Open erswelljustin opened 9 months ago

erswelljustin commented 9 months ago

Hi @PromtEngineer

I have followed the README instructions and also watched your latest YouTube video, but even if I set the --device_type to cuda manually when running the run_localGPT.py or run_localGPT_API the BLAS value is alwaus shown as BLAS = 0

I am running Ubuntu 22.04 and an NVidia RTX 4080. This is my lspci output for reference.

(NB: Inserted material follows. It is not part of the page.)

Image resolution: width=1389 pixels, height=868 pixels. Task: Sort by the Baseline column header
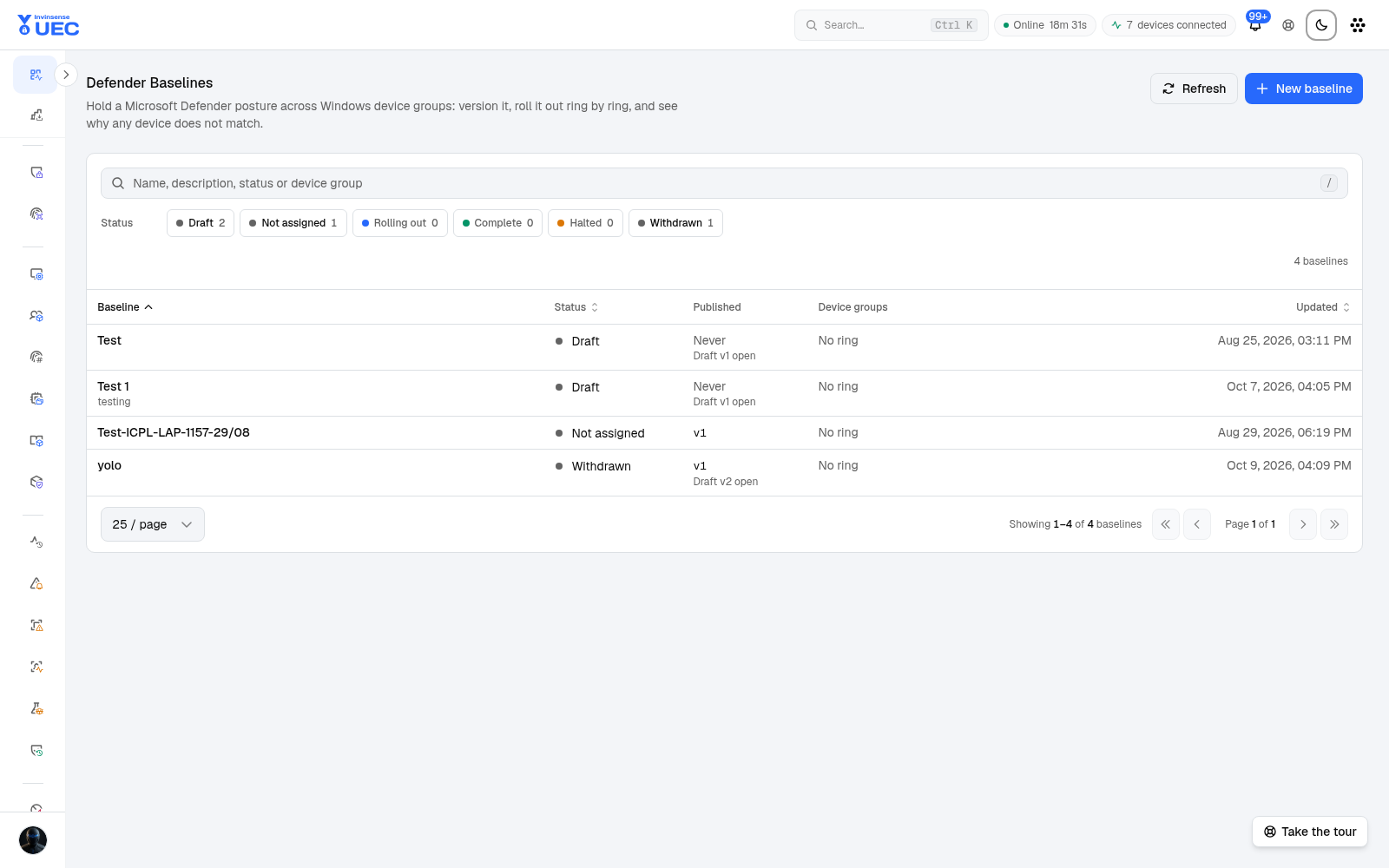pyautogui.click(x=125, y=307)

        VGA compatible controller: NVIDIA Corporation Device 2704 (rev a1) (prog-if 00 [VGA controller])
    Subsystem: Micro-Star International Co., Ltd. [MSI] Device 5112
    Flags: bus master, fast devsel, latency 0, IRQ 164
    Memory at 80000000 (32-bit, non-prefetchable) [size=16M]
    Memory at 4000000000 (64-bit, prefetchable) [size=16G]
    Memory at 4400000000 (64-bit, prefetchable) [size=32M]
    I/O ports at 4000 [size=128]
    Expansion ROM at 81000000 [virtual] [disabled] [size=512K]
    Capabilities: <access denied>
    Kernel driver in use: nvidia
    Kernel modules: nvidiafb, nouveau, nvidia_drm, nvidia

I am using the following models in the constants.py

MODEL_ID = "TheBloke/Llama-2-7b-Chat-GGUF"
MODEL_BASENAME = "llama-2-7b-chat.Q4_K_M.gguf"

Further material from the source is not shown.